Companies make money on personal data: where is my share?
Facebook should pay us a basic income, states John Thornhill from Financial Times. Look at Alaska: for more than 30 years an investment fund financed by oil companies pays all the state’s residents from $878 to $2,072 annually (the sum depends on the success of fund’s investment efforts, not on anything a resident does or achieves).
Data is the new oil. So shouldn’t we get something in return for fuelling ad campaigns, marketing research, political technologies with our digitalized lives?
Cold hard cash
Oh, yes, we receive all those wonderful free services and apps: Facebook, Twitter, Google Search and so on.

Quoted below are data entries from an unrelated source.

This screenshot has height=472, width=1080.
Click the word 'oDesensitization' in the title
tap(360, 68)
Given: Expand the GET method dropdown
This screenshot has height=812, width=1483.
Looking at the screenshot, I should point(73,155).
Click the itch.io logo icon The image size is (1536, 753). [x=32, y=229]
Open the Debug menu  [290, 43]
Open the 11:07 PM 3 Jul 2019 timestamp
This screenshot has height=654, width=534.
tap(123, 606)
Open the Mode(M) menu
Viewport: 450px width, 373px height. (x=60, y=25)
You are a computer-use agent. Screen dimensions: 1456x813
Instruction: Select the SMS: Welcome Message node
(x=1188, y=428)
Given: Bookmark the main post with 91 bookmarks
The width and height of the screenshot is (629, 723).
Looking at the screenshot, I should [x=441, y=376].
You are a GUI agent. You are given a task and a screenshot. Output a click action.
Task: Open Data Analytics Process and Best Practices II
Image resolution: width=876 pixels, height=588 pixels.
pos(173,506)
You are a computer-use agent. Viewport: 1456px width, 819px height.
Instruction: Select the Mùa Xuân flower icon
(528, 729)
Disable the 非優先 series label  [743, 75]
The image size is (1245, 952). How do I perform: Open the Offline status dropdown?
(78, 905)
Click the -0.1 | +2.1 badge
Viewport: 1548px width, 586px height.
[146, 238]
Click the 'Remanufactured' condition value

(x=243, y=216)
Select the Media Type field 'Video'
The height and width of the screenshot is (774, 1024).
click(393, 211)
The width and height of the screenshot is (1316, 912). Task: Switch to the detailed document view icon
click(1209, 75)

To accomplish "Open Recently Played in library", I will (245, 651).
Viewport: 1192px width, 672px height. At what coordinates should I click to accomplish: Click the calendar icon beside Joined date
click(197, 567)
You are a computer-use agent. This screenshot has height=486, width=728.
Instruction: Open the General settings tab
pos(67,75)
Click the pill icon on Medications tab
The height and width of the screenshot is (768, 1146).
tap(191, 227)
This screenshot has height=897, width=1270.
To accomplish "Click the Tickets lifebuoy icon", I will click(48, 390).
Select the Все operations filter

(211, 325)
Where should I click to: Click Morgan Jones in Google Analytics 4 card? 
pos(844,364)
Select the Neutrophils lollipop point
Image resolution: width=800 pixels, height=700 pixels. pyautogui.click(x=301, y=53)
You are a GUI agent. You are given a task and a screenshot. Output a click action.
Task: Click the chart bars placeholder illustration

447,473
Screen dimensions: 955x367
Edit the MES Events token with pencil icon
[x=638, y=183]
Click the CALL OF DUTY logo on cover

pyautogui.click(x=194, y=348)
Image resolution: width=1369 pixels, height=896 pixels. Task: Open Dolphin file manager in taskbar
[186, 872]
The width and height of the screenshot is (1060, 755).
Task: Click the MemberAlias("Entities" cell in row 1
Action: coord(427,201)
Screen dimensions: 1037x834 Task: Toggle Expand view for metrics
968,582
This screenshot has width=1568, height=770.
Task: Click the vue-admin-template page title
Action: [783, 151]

But nobody has yet measured or compared, who receives more: we or them, users or companies. Facebook connects people, helps to receive support, stay in touch, be informed and entertained.
"Social media and young people's mental health and wellbeing", research by Royal Society for Public HealthIt also gives us depression, fear of missing out, sleeplessness, anxiety, and a playground for procrastination. It experiments on us without our consent or a second thought about the consequences.
It is really hard to compare how much we give and get, to weigh the harm and the benefit. But haven't we for centuries had a universal equivalent for comparing any economic goods and benefits — money?
Been there, done that
The idea of exchanging personal data to real money is not new. Back in 2014, a Dutch student sold his "digital soul" via an auction. The soul consisted of location records, medical information, personal calendar, emails, chats in messengers, communications in social media, consumer preferences and Internet browsing history. The soul had been bought by The Next Web for €350. The tech news media bought it to make a viral story and "to illustrate the issue of privacy".
image by WiredEven earlier, in 2013, Federico Zannier started the project "A bite of me" on Kickstarter.
In 2017, Petter Rudwall from Sweden put his browsing history up for sale on eBay in protest of the anti-privacy actions of the American Parliament. Namely, the new rules for broadband providers that would have allowed them to collect and sell user data.
But those are not actually the cases of what we are talking about. Those rather are sporadic symbolic action in order to illustrate an idea, to draw public attention to some issues. Or maybe experiments, or self-promotion. The emerging concept of systematically trading data for money is being much better illustrated by startups that offer themselves as exchange platforms.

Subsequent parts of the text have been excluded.